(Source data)
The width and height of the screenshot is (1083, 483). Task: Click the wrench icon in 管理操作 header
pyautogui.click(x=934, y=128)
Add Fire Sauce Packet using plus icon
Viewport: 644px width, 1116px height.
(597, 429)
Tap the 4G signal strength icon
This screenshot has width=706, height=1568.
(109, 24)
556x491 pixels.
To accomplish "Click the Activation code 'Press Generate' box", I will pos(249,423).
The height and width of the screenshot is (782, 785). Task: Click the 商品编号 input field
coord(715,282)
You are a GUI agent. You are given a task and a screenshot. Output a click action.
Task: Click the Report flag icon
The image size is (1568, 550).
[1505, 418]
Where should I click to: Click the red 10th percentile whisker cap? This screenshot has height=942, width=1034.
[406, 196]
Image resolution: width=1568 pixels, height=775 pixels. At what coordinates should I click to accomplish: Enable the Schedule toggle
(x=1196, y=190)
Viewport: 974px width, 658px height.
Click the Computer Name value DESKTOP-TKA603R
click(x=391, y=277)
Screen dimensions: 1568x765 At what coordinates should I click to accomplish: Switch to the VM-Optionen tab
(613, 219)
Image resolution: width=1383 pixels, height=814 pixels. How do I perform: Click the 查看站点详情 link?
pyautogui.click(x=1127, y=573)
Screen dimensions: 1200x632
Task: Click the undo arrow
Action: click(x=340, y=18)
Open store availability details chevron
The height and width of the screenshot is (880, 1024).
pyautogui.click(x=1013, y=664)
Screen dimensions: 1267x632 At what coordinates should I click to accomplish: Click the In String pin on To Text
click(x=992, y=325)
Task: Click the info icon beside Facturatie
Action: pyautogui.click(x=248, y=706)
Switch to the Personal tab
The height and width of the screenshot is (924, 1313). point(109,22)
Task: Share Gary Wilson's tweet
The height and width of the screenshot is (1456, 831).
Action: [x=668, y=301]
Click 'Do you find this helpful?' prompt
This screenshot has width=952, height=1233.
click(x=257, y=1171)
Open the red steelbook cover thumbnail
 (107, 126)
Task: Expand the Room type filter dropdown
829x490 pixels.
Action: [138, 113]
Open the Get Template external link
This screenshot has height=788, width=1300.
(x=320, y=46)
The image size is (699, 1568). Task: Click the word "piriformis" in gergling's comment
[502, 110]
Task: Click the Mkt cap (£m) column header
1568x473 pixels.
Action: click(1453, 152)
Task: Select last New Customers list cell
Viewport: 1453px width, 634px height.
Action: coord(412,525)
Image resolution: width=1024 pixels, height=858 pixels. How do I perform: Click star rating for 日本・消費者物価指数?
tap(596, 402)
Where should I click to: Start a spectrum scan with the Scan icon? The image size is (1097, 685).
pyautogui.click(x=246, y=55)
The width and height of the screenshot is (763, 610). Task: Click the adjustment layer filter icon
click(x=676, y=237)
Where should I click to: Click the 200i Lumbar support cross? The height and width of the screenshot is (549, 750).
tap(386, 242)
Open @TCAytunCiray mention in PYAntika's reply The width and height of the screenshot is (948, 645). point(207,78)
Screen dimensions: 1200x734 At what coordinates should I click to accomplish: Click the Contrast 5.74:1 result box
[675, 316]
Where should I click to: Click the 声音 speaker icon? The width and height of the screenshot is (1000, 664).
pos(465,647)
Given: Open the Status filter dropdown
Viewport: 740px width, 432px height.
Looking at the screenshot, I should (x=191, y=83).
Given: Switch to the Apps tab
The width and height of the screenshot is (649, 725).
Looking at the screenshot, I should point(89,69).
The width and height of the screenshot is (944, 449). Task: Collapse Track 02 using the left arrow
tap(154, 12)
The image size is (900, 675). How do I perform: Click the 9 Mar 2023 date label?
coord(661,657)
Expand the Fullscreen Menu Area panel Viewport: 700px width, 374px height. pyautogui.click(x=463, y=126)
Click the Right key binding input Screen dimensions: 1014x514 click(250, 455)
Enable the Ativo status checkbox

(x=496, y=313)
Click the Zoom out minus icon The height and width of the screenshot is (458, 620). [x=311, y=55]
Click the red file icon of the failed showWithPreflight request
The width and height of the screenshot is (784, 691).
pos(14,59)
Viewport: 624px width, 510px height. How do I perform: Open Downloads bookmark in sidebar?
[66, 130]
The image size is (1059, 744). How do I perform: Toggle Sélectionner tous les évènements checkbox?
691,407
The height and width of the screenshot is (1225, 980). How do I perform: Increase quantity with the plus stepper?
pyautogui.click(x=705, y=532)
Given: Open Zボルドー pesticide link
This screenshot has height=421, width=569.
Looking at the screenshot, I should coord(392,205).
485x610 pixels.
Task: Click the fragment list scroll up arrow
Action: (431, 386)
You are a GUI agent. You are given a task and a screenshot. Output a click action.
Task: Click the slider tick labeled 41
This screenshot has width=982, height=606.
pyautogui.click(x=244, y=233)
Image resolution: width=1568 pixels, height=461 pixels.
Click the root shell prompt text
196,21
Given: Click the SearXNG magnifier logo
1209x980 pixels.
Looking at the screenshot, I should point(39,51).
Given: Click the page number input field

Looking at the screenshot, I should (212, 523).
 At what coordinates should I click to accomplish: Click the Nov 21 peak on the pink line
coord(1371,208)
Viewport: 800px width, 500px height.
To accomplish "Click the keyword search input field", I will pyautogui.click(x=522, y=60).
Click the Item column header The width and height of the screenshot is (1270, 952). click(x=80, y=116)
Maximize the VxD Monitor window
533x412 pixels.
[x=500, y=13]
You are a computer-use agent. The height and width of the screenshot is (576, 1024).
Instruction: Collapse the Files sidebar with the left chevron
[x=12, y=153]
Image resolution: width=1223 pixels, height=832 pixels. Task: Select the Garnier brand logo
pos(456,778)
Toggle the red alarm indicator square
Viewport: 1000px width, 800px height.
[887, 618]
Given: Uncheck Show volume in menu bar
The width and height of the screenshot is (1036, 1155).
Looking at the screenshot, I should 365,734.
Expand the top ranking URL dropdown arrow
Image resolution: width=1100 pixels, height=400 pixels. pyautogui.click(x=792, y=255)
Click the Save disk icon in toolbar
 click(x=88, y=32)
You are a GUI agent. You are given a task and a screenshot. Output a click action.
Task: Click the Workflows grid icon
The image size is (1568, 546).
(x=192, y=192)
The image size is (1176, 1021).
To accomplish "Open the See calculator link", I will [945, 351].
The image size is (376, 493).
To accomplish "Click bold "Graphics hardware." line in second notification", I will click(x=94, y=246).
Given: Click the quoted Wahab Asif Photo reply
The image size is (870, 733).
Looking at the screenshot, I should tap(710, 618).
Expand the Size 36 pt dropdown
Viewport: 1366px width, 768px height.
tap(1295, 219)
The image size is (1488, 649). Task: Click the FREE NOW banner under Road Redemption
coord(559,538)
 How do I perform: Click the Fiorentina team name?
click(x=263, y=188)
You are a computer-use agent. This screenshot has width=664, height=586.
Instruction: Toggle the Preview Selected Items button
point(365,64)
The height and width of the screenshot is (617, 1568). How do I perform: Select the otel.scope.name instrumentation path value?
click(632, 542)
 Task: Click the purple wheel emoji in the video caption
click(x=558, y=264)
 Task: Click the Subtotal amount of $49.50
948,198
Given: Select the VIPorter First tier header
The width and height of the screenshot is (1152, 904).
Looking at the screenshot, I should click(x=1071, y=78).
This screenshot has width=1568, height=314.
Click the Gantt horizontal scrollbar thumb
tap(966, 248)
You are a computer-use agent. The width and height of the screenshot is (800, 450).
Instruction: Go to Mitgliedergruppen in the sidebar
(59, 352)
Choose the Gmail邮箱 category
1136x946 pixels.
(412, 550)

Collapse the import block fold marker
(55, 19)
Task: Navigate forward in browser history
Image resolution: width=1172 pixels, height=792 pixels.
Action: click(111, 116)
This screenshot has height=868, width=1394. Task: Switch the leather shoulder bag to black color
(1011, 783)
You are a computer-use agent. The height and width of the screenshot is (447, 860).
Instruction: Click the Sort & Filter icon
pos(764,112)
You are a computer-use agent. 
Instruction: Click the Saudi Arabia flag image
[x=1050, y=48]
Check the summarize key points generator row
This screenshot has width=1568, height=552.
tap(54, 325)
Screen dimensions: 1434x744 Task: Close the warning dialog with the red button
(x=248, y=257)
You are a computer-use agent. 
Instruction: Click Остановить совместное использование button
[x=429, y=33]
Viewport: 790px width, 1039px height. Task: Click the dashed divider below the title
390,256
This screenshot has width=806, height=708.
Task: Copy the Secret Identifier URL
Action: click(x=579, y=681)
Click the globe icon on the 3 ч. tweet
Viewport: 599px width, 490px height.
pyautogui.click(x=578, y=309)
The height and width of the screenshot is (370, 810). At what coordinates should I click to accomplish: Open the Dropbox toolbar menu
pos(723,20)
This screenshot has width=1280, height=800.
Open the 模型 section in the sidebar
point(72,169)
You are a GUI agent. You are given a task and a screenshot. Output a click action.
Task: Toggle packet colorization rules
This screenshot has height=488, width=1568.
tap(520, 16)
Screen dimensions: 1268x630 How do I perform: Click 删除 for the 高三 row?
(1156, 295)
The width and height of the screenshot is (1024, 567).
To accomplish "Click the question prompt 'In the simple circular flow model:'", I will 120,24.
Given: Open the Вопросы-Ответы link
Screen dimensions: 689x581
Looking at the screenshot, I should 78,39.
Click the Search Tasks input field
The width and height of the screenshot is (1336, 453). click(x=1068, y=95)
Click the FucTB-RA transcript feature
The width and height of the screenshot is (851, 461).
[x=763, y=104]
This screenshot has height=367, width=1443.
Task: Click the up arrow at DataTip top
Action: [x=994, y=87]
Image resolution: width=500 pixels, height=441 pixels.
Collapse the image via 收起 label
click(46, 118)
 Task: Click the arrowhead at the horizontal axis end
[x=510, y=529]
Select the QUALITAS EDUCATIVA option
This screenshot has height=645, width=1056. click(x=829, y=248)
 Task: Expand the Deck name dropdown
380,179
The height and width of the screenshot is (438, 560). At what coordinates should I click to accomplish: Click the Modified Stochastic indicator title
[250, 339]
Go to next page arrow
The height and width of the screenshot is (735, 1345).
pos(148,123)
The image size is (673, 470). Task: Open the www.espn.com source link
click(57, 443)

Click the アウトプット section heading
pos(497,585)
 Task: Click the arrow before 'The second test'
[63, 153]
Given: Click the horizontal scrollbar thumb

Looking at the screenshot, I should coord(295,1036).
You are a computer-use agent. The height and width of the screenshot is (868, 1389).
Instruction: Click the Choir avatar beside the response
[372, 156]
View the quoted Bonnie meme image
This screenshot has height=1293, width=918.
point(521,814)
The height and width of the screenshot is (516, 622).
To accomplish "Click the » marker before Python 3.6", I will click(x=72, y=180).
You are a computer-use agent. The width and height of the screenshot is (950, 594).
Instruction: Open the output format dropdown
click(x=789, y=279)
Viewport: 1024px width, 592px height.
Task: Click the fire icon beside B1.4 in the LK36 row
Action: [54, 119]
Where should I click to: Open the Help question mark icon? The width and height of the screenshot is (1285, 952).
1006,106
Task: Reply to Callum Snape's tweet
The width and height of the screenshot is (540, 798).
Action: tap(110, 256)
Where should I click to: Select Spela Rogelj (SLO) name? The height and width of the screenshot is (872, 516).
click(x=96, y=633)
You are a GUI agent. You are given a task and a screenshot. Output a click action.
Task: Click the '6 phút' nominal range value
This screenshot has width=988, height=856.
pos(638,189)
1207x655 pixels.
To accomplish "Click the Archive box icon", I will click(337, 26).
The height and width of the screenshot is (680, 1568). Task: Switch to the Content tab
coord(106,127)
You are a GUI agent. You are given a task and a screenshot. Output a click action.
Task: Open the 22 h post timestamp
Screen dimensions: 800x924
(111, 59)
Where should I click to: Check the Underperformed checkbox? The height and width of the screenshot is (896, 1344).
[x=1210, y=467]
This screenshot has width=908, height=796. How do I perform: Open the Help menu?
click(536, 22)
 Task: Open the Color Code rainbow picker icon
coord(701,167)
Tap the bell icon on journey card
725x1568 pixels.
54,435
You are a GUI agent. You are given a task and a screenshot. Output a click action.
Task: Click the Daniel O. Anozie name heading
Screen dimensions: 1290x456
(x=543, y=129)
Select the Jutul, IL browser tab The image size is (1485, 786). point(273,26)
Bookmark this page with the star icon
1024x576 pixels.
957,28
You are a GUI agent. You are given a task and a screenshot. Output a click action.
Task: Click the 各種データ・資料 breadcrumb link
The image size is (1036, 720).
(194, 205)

* The problem *
In the entries above, find the line holding "At what coordinates should I click to accomplish: Click the Nov" and the line holding "The image size is (376, 493)."; print both of them and every line between, exactly, and nothing else.

* Solution *
 At what coordinates should I click to accomplish: Click the Nov 21 peak on the pink line
coord(1371,208)
Viewport: 800px width, 500px height.
To accomplish "Click the keyword search input field", I will pyautogui.click(x=522, y=60).
Click the Item column header The width and height of the screenshot is (1270, 952). click(x=80, y=116)
Maximize the VxD Monitor window
533x412 pixels.
[x=500, y=13]
You are a computer-use agent. The height and width of the screenshot is (576, 1024).
Instruction: Collapse the Files sidebar with the left chevron
[x=12, y=153]
Image resolution: width=1223 pixels, height=832 pixels. Task: Select the Garnier brand logo
pos(456,778)
Toggle the red alarm indicator square
Viewport: 1000px width, 800px height.
[887, 618]
Given: Uncheck Show volume in menu bar
The width and height of the screenshot is (1036, 1155).
Looking at the screenshot, I should 365,734.
Expand the top ranking URL dropdown arrow
Image resolution: width=1100 pixels, height=400 pixels. pyautogui.click(x=792, y=255)
Click the Save disk icon in toolbar
 click(x=88, y=32)
You are a GUI agent. You are given a task and a screenshot. Output a click action.
Task: Click the Workflows grid icon
The image size is (1568, 546).
(x=192, y=192)
The image size is (1176, 1021).
To accomplish "Open the See calculator link", I will [945, 351].
The image size is (376, 493).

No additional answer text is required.